> Brief: Only the lines below, from the one with "Task: Share via Viber" through the one with "Screen dimensions: 494x112", are to be written out, exactly.

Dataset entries
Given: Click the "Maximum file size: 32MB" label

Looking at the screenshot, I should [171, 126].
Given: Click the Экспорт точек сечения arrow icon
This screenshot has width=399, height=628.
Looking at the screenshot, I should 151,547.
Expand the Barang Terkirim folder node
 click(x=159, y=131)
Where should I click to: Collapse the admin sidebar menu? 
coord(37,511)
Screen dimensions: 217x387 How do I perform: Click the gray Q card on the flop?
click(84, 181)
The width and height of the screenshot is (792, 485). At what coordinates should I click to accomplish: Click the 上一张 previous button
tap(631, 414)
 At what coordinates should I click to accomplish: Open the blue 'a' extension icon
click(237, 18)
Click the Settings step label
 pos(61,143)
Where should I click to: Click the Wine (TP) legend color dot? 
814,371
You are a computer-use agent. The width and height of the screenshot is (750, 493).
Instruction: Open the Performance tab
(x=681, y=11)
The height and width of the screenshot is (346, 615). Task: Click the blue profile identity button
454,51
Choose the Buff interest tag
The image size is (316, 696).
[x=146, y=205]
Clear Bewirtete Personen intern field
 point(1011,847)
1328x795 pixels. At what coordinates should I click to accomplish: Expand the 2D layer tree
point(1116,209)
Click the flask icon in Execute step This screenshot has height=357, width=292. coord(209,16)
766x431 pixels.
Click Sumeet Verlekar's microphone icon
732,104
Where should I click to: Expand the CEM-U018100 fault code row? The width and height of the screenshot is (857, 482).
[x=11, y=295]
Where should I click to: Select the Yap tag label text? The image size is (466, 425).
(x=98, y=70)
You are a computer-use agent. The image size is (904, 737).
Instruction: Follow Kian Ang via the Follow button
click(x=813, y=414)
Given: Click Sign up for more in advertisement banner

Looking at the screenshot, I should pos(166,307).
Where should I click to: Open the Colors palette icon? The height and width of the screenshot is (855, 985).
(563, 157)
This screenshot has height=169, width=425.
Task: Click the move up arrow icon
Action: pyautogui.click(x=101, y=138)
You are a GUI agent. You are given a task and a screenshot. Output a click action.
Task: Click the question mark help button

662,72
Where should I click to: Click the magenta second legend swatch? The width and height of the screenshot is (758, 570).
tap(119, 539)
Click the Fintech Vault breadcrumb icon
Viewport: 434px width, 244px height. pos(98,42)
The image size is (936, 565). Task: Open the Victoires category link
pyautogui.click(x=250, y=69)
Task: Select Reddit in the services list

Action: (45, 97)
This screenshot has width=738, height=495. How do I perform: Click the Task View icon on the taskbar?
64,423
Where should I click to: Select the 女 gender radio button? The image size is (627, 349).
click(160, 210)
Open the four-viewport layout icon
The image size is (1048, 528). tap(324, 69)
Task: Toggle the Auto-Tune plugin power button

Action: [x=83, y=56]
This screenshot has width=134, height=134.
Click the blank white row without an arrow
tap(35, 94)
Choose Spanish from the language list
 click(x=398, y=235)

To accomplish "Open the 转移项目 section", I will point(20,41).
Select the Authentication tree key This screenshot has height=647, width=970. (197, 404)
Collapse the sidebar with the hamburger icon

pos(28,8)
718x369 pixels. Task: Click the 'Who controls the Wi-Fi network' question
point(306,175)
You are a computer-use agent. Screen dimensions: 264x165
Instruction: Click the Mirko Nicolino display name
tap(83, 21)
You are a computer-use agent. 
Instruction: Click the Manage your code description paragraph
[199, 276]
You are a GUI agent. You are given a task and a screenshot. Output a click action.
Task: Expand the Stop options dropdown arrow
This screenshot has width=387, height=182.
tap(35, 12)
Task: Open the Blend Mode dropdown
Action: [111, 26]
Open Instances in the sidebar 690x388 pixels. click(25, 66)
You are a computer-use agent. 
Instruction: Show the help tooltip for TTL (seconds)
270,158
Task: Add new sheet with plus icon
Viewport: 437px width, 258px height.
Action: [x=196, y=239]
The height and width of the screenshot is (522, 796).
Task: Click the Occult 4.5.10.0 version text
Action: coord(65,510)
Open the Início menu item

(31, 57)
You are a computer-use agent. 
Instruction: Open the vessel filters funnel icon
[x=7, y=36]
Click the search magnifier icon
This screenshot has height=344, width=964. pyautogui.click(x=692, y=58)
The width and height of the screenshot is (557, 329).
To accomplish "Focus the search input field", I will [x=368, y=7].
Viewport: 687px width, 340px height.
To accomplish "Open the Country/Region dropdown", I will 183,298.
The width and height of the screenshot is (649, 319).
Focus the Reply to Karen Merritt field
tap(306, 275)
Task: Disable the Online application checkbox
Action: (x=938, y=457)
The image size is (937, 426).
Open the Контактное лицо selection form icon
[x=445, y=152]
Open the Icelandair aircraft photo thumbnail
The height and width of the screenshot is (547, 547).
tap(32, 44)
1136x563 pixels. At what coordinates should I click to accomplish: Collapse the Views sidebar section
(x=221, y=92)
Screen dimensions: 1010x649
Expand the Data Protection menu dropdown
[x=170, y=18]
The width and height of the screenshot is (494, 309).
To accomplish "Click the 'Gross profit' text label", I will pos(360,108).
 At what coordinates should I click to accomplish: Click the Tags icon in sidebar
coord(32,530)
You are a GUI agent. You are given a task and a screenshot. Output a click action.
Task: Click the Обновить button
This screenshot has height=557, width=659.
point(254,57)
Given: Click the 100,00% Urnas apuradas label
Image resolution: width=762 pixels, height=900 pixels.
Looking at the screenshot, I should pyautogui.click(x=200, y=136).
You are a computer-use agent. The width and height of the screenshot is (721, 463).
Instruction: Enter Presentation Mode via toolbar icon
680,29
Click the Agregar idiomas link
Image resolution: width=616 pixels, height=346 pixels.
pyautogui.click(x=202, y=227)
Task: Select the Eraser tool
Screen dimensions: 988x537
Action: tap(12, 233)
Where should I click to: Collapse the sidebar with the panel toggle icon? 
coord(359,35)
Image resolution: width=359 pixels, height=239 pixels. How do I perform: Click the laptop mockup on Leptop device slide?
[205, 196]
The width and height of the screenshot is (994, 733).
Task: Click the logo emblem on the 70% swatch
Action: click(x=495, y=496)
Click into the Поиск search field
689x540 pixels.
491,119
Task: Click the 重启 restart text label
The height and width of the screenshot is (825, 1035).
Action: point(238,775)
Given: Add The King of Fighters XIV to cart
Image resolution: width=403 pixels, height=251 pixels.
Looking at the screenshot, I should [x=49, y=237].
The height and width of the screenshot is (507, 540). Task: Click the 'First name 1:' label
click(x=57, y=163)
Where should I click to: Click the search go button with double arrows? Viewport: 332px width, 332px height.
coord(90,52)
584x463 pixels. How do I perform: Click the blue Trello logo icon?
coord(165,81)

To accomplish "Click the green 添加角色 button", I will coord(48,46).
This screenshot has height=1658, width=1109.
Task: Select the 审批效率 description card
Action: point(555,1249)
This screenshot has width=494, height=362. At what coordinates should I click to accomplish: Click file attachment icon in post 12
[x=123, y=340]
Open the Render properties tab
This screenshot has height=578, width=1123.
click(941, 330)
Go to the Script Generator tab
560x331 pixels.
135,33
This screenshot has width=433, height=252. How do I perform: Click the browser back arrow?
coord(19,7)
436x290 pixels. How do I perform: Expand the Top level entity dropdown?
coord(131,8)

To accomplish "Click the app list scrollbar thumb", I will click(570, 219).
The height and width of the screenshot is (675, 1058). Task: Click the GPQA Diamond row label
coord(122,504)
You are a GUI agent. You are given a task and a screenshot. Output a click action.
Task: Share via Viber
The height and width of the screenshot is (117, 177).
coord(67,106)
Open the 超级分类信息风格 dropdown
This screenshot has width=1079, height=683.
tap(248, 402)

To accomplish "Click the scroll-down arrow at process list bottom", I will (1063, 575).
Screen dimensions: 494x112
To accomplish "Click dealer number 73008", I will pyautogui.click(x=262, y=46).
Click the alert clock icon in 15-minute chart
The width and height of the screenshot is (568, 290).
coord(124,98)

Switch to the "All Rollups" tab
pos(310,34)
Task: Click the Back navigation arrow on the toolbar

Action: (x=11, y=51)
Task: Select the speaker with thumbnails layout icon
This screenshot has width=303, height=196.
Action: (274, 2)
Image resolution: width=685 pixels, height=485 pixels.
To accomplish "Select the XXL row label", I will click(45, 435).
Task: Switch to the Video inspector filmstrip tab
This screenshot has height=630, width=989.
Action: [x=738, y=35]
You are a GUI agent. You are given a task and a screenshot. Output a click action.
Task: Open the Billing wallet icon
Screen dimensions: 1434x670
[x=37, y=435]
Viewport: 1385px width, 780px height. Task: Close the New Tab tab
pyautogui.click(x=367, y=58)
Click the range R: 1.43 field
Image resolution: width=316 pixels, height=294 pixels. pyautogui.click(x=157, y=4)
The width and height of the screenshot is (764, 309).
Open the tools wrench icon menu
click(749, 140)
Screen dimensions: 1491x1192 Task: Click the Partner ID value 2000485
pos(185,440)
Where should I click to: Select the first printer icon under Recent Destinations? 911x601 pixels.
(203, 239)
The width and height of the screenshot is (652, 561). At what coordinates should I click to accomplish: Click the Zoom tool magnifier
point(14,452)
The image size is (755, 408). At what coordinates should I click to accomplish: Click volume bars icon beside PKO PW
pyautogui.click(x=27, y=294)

> Task response:
Task: Share via Viber
The height and width of the screenshot is (117, 177).
coord(67,106)
Open the 超级分类信息风格 dropdown
This screenshot has width=1079, height=683.
tap(248, 402)

To accomplish "Click the scroll-down arrow at process list bottom", I will (1063, 575).
Screen dimensions: 494x112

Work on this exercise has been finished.